- TASK GOAL -
All records below must be retyped exactly.

- DATASET RECORDS -
┏━━
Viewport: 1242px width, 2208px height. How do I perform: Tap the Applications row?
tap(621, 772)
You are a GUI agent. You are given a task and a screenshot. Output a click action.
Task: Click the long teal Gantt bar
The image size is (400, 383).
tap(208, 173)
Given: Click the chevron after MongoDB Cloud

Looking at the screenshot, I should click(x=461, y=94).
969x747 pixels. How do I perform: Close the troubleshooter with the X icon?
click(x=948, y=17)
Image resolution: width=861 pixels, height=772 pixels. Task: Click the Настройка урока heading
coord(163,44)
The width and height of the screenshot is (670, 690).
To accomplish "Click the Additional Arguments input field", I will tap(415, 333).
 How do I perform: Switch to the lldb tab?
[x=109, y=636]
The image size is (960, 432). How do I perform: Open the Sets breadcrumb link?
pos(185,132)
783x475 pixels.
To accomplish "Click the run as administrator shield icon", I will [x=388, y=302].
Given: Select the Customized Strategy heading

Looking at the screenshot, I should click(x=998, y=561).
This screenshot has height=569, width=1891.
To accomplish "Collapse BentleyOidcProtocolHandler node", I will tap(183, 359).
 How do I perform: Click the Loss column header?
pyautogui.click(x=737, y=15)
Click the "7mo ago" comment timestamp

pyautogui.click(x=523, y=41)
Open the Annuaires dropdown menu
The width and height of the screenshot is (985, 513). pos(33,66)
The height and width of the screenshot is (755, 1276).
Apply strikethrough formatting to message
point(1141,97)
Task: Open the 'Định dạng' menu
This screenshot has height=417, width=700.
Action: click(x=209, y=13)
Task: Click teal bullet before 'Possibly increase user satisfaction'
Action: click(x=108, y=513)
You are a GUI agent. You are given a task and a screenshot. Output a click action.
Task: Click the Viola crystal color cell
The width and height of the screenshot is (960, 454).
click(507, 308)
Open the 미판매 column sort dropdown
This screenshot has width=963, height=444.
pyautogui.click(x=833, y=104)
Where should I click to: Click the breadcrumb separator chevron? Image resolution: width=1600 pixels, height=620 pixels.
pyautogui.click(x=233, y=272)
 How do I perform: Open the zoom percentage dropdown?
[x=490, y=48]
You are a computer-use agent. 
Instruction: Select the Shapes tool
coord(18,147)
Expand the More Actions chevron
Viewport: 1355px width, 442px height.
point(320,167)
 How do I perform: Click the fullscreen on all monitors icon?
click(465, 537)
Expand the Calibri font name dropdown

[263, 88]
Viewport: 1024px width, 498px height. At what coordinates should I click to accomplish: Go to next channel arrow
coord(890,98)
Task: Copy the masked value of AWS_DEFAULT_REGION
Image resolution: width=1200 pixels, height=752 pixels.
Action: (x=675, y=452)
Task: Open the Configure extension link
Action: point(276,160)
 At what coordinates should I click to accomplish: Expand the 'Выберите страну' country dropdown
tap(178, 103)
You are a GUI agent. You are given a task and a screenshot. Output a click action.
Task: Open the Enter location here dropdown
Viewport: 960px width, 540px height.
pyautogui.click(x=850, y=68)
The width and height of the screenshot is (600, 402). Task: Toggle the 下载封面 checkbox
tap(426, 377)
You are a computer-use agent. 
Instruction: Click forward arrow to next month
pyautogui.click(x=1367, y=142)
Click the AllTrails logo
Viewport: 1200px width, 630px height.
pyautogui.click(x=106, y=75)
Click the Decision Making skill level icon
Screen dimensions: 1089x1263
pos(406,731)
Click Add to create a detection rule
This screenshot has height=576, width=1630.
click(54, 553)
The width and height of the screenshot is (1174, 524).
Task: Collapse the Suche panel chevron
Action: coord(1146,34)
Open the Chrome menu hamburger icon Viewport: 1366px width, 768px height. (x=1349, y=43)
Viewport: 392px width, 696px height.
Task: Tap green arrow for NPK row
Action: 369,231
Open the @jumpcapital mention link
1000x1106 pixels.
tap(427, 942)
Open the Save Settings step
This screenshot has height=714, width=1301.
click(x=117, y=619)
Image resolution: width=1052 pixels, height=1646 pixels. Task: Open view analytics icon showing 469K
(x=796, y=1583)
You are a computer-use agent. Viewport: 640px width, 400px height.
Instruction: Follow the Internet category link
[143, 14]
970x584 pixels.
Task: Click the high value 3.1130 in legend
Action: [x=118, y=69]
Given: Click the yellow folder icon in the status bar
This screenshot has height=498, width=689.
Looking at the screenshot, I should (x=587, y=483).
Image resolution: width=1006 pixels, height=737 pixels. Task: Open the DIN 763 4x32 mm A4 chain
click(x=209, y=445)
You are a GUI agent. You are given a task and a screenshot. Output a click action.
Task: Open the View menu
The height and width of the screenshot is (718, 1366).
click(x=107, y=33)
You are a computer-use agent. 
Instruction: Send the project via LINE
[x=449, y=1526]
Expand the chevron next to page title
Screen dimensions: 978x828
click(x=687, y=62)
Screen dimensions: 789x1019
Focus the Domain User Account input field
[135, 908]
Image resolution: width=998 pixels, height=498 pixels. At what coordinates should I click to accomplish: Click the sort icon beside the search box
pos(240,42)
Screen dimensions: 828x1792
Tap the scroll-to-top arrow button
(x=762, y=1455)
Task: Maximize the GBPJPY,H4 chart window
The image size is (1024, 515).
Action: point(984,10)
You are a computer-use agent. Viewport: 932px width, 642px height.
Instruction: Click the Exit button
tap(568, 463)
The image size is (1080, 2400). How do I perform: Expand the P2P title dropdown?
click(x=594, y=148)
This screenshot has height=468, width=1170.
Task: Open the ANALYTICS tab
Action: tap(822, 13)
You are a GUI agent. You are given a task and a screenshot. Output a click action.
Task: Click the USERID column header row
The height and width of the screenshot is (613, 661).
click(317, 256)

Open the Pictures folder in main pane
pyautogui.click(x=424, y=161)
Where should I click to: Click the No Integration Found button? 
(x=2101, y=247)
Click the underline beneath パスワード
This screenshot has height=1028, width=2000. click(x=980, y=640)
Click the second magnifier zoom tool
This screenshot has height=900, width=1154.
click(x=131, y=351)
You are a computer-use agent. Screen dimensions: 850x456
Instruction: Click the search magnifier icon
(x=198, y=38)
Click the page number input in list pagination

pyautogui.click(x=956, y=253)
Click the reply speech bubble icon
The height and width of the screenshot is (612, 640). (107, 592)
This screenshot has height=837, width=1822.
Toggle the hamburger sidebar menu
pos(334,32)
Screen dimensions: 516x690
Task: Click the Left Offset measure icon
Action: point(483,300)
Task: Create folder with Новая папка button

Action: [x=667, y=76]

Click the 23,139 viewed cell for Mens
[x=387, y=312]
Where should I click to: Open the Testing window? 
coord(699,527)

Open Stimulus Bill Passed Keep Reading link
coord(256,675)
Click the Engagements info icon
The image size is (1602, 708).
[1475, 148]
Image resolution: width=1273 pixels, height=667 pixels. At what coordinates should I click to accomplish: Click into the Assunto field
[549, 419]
┗━━
- SOLUTION TO THE EXERCISE -
Viewport: 1242px width, 2208px height. How do I perform: Tap the Applications row?
tap(621, 772)
You are a GUI agent. You are given a task and a screenshot. Output a click action.
Task: Click the long teal Gantt bar
The image size is (400, 383).
tap(208, 173)
Given: Click the chevron after MongoDB Cloud

Looking at the screenshot, I should click(x=461, y=94).
969x747 pixels. How do I perform: Close the troubleshooter with the X icon?
click(x=948, y=17)
Image resolution: width=861 pixels, height=772 pixels. Task: Click the Настройка урока heading
coord(163,44)
The width and height of the screenshot is (670, 690).
To accomplish "Click the Additional Arguments input field", I will tap(415, 333).
 How do I perform: Switch to the lldb tab?
[x=109, y=636]
The image size is (960, 432). How do I perform: Open the Sets breadcrumb link?
pos(185,132)
783x475 pixels.
To accomplish "Click the run as administrator shield icon", I will [x=388, y=302].
Given: Select the Customized Strategy heading

Looking at the screenshot, I should click(x=998, y=561).
This screenshot has height=569, width=1891.
To accomplish "Collapse BentleyOidcProtocolHandler node", I will tap(183, 359).
 How do I perform: Click the Loss column header?
pyautogui.click(x=737, y=15)
Click the "7mo ago" comment timestamp

pyautogui.click(x=523, y=41)
Open the Annuaires dropdown menu
The width and height of the screenshot is (985, 513). pos(33,66)
The height and width of the screenshot is (755, 1276).
Apply strikethrough formatting to message
point(1141,97)
Task: Open the 'Định dạng' menu
This screenshot has height=417, width=700.
Action: click(x=209, y=13)
Task: Click teal bullet before 'Possibly increase user satisfaction'
Action: click(x=108, y=513)
You are a GUI agent. You are given a task and a screenshot. Output a click action.
Task: Click the Viola crystal color cell
The width and height of the screenshot is (960, 454).
click(507, 308)
Open the 미판매 column sort dropdown
This screenshot has width=963, height=444.
pyautogui.click(x=833, y=104)
Where should I click to: Click the breadcrumb separator chevron? Image resolution: width=1600 pixels, height=620 pixels.
pyautogui.click(x=233, y=272)
 How do I perform: Open the zoom percentage dropdown?
[x=490, y=48]
You are a computer-use agent. 
Instruction: Select the Shapes tool
coord(18,147)
Expand the More Actions chevron
Viewport: 1355px width, 442px height.
point(320,167)
 How do I perform: Click the fullscreen on all monitors icon?
click(465, 537)
Expand the Calibri font name dropdown

[263, 88]
Viewport: 1024px width, 498px height. At what coordinates should I click to accomplish: Go to next channel arrow
coord(890,98)
Task: Copy the masked value of AWS_DEFAULT_REGION
Image resolution: width=1200 pixels, height=752 pixels.
Action: (x=675, y=452)
Task: Open the Configure extension link
Action: point(276,160)
 At what coordinates should I click to accomplish: Expand the 'Выберите страну' country dropdown
tap(178, 103)
You are a GUI agent. You are given a task and a screenshot. Output a click action.
Task: Open the Enter location here dropdown
Viewport: 960px width, 540px height.
pyautogui.click(x=850, y=68)
The width and height of the screenshot is (600, 402). Task: Toggle the 下载封面 checkbox
tap(426, 377)
You are a computer-use agent. 
Instruction: Click forward arrow to next month
pyautogui.click(x=1367, y=142)
Click the AllTrails logo
Viewport: 1200px width, 630px height.
pyautogui.click(x=106, y=75)
Click the Decision Making skill level icon
Screen dimensions: 1089x1263
pos(406,731)
Click Add to create a detection rule
This screenshot has height=576, width=1630.
click(54, 553)
The width and height of the screenshot is (1174, 524).
Task: Collapse the Suche panel chevron
Action: coord(1146,34)
Open the Chrome menu hamburger icon Viewport: 1366px width, 768px height. (x=1349, y=43)
Viewport: 392px width, 696px height.
Task: Tap green arrow for NPK row
Action: 369,231
Open the @jumpcapital mention link
1000x1106 pixels.
tap(427, 942)
Open the Save Settings step
This screenshot has height=714, width=1301.
click(x=117, y=619)
Image resolution: width=1052 pixels, height=1646 pixels. Task: Open view analytics icon showing 469K
(x=796, y=1583)
You are a computer-use agent. Viewport: 640px width, 400px height.
Instruction: Follow the Internet category link
[143, 14]
970x584 pixels.
Task: Click the high value 3.1130 in legend
Action: [x=118, y=69]
Given: Click the yellow folder icon in the status bar
This screenshot has height=498, width=689.
Looking at the screenshot, I should (x=587, y=483).
Image resolution: width=1006 pixels, height=737 pixels. Task: Open the DIN 763 4x32 mm A4 chain
click(x=209, y=445)
You are a GUI agent. You are given a task and a screenshot. Output a click action.
Task: Open the View menu
The height and width of the screenshot is (718, 1366).
click(x=107, y=33)
You are a computer-use agent. 
Instruction: Send the project via LINE
[x=449, y=1526]
Expand the chevron next to page title
Screen dimensions: 978x828
click(x=687, y=62)
Screen dimensions: 789x1019
Focus the Domain User Account input field
[135, 908]
Image resolution: width=998 pixels, height=498 pixels. At what coordinates should I click to accomplish: Click the sort icon beside the search box
pos(240,42)
Screen dimensions: 828x1792
Tap the scroll-to-top arrow button
(x=762, y=1455)
Task: Maximize the GBPJPY,H4 chart window
The image size is (1024, 515).
Action: point(984,10)
You are a computer-use agent. Viewport: 932px width, 642px height.
Instruction: Click the Exit button
tap(568, 463)
The image size is (1080, 2400). How do I perform: Expand the P2P title dropdown?
click(x=594, y=148)
This screenshot has height=468, width=1170.
Task: Open the ANALYTICS tab
Action: tap(822, 13)
You are a GUI agent. You are given a task and a screenshot. Output a click action.
Task: Click the USERID column header row
The height and width of the screenshot is (613, 661).
click(317, 256)

Open the Pictures folder in main pane
pyautogui.click(x=424, y=161)
Where should I click to: Click the No Integration Found button? 
(x=2101, y=247)
Click the underline beneath パスワード
This screenshot has height=1028, width=2000. click(x=980, y=640)
Click the second magnifier zoom tool
This screenshot has height=900, width=1154.
click(x=131, y=351)
You are a computer-use agent. Screen dimensions: 850x456
Instruction: Click the search magnifier icon
(x=198, y=38)
Click the page number input in list pagination

pyautogui.click(x=956, y=253)
Click the reply speech bubble icon
The height and width of the screenshot is (612, 640). (107, 592)
This screenshot has height=837, width=1822.
Toggle the hamburger sidebar menu
pos(334,32)
Screen dimensions: 516x690
Task: Click the Left Offset measure icon
Action: point(483,300)
Task: Create folder with Новая папка button

Action: [x=667, y=76]

Click the 23,139 viewed cell for Mens
[x=387, y=312]
Where should I click to: Open the Testing window? 
coord(699,527)

Open Stimulus Bill Passed Keep Reading link
coord(256,675)
Click the Engagements info icon
The image size is (1602, 708).
[1475, 148]
Image resolution: width=1273 pixels, height=667 pixels. At what coordinates should I click to accomplish: Click into the Assunto field
[549, 419]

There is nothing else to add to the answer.